No, the real problem with plot-recounting for this novel is the fact that the virtually every reader will consider it secondary to the vast theoretical backdrop against which that plot takes place. This is a novel of big ideas, foremost of which is that the galaxy is arranged in hierarchical accretion-discs of advancement, with the dense, primitive Unthinking Depths comprising the center. Outward from that is the Slow Zone, and then finally the outermost Beyond, where higher technologies - and the physical laws that support them - thrive. These "Zones of Thought" each come with their own local physics, and Vinge devotes a large part of the novel to more or less purely theoretical musings on what it might be like to move from a wireless universe to a dial-up universe, and then perhaps to a pre-computer universe. That the book was first written when the Internet as we know it today was in its infancy makes these musings all the more haunting and impressive.In short, it's all catnip to science fiction fans, who (rightly) treasure this kind of theoretical world-and-system-building by genre authors - but it's a tough sell to the rest of the reading world.
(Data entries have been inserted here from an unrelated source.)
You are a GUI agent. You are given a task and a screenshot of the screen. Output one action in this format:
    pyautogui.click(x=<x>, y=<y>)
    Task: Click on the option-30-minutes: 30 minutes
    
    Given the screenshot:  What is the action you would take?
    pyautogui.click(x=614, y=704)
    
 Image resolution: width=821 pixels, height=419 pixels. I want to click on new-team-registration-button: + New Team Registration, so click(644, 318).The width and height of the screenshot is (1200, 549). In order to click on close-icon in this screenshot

Science fiction readers dedicated to making the effort (and I'm one of them, obviously) could do worse than to point out that such hipster-embraced 'experimental' novels as James Joyce's Ulysses and Thomas Pynchon's Gravity's Rainbow also require their readers to a) work hard, b) be flexible, and c) adopt a large and punctiliously detailed new vocabulary. The presumption with those works is that payoff will justify the effort. The same is hugely true of A Fire Upon the Deep, spaceships notwithstanding.